"""

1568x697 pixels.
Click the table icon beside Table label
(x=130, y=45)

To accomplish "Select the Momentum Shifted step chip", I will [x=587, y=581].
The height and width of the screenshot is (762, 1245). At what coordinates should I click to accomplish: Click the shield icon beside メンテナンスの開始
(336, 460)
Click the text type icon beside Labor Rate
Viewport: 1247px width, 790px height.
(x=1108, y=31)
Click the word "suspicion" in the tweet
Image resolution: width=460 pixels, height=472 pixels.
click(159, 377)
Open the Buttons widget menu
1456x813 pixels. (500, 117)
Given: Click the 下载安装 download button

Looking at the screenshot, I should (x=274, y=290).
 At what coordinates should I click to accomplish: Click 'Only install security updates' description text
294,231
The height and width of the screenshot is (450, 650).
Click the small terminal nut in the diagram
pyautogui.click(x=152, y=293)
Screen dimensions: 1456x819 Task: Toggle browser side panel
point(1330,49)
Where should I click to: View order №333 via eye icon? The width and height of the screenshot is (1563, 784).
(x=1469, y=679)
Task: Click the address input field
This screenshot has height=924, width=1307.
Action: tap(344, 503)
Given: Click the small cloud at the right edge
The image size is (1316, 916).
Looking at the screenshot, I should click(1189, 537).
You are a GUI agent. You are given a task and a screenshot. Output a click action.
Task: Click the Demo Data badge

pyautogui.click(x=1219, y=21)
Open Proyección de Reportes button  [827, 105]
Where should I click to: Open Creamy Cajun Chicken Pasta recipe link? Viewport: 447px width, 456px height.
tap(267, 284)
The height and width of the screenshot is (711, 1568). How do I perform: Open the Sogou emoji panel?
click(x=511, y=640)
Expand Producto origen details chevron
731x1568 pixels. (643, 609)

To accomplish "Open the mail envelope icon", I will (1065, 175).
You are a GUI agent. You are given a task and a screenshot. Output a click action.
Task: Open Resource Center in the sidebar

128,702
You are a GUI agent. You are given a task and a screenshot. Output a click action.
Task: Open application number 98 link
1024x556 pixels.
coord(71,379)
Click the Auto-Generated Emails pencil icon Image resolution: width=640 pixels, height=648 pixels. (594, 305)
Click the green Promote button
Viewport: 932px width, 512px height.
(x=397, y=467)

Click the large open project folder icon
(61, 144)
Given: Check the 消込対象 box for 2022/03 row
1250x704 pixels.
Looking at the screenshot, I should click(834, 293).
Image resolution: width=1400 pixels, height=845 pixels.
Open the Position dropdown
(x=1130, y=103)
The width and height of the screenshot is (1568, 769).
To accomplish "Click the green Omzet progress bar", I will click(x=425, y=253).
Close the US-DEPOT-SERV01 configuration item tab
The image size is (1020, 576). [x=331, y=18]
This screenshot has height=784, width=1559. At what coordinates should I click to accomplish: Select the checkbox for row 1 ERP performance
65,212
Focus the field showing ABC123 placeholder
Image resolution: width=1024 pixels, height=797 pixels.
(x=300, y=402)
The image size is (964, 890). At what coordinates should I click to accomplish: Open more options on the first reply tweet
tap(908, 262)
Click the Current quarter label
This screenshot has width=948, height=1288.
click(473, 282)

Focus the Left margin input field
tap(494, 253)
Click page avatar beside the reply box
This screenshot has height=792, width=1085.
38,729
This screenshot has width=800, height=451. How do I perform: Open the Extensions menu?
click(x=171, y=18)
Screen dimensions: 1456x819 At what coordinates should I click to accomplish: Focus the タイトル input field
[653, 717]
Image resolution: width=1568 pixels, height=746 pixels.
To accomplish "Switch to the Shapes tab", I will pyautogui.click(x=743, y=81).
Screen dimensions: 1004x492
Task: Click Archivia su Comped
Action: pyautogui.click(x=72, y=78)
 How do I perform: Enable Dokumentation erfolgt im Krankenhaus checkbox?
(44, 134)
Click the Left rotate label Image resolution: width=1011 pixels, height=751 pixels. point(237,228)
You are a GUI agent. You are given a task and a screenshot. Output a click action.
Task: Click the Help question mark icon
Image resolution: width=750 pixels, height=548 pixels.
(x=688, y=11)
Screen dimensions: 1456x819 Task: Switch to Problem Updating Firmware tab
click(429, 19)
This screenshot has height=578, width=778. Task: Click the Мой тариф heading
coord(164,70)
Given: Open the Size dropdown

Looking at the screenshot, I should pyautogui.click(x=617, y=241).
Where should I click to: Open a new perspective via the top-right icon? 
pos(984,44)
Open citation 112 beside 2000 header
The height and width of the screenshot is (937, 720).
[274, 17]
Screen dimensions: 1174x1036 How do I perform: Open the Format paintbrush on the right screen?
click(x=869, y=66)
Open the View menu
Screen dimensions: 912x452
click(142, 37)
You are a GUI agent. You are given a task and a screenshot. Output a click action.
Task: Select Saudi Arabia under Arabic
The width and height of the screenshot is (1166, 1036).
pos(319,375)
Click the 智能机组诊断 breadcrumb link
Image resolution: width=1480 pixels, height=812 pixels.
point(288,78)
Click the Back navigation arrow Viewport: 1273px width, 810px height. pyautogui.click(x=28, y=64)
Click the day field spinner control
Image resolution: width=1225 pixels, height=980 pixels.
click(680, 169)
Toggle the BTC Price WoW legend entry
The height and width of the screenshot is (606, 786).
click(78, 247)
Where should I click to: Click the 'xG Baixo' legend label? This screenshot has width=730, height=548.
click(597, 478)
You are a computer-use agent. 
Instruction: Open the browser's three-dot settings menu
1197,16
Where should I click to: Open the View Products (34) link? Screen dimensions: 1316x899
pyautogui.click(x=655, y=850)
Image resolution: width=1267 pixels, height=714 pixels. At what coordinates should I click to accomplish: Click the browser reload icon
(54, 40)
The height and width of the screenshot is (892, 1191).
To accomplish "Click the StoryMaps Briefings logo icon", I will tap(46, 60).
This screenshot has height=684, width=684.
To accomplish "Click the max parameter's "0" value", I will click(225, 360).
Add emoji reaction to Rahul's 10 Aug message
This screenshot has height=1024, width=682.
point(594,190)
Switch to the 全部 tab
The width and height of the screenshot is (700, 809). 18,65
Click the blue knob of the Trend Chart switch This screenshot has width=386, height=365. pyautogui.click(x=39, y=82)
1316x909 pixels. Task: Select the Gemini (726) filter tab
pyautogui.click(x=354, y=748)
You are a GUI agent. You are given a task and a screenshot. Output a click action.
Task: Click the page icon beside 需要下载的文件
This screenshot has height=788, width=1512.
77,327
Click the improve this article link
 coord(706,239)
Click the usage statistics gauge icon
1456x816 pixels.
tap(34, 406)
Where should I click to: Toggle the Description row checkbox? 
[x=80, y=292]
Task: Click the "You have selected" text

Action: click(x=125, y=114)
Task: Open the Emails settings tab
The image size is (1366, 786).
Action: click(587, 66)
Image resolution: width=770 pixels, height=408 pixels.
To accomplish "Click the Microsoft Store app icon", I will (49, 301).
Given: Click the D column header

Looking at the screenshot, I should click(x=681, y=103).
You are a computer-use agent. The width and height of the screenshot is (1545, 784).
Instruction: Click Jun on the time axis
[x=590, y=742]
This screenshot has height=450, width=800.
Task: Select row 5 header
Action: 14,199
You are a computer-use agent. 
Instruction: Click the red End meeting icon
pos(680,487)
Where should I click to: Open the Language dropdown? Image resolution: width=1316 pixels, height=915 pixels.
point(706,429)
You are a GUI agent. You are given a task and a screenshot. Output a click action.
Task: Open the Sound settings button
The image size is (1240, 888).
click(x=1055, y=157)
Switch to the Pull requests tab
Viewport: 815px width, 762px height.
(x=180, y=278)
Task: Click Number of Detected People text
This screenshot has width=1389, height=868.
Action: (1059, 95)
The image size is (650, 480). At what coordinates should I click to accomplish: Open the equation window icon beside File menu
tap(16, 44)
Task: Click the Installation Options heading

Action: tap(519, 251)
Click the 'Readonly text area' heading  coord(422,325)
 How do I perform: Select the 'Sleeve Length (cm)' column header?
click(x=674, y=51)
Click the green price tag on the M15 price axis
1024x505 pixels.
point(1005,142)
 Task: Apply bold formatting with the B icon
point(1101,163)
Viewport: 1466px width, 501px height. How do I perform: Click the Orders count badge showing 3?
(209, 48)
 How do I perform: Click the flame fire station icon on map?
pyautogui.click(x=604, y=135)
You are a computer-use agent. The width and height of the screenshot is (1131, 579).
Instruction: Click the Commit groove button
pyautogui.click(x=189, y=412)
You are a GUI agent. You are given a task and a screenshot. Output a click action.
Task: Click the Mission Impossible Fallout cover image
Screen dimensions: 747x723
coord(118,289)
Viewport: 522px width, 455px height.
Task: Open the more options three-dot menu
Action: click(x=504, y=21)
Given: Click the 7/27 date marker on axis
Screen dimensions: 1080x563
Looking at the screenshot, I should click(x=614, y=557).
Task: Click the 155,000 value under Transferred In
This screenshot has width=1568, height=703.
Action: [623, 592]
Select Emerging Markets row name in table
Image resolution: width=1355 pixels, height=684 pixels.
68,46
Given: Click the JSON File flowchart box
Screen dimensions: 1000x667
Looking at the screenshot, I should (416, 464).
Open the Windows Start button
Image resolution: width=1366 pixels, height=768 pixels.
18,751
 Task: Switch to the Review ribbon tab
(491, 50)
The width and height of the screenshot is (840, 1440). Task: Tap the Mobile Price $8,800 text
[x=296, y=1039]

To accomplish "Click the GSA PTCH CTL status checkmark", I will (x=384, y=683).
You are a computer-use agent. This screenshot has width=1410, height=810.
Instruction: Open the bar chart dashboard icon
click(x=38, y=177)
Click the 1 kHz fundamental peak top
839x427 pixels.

"""

* **What you need to do**
Recast the records from the start through the line containing "will [x=587, y=581]." as a Markdown table with the columns Row and Line, skipping blank lines.

* **Final result**
| Row | Line |
|---|---|
| 1 | 1568x697 pixels. |
| 2 | Click the table icon beside Table label |
| 3 | (x=130, y=45) |
| 4 | To accomplish "Select the Momentum Shifted step chip", I will [x=587, y=581]. |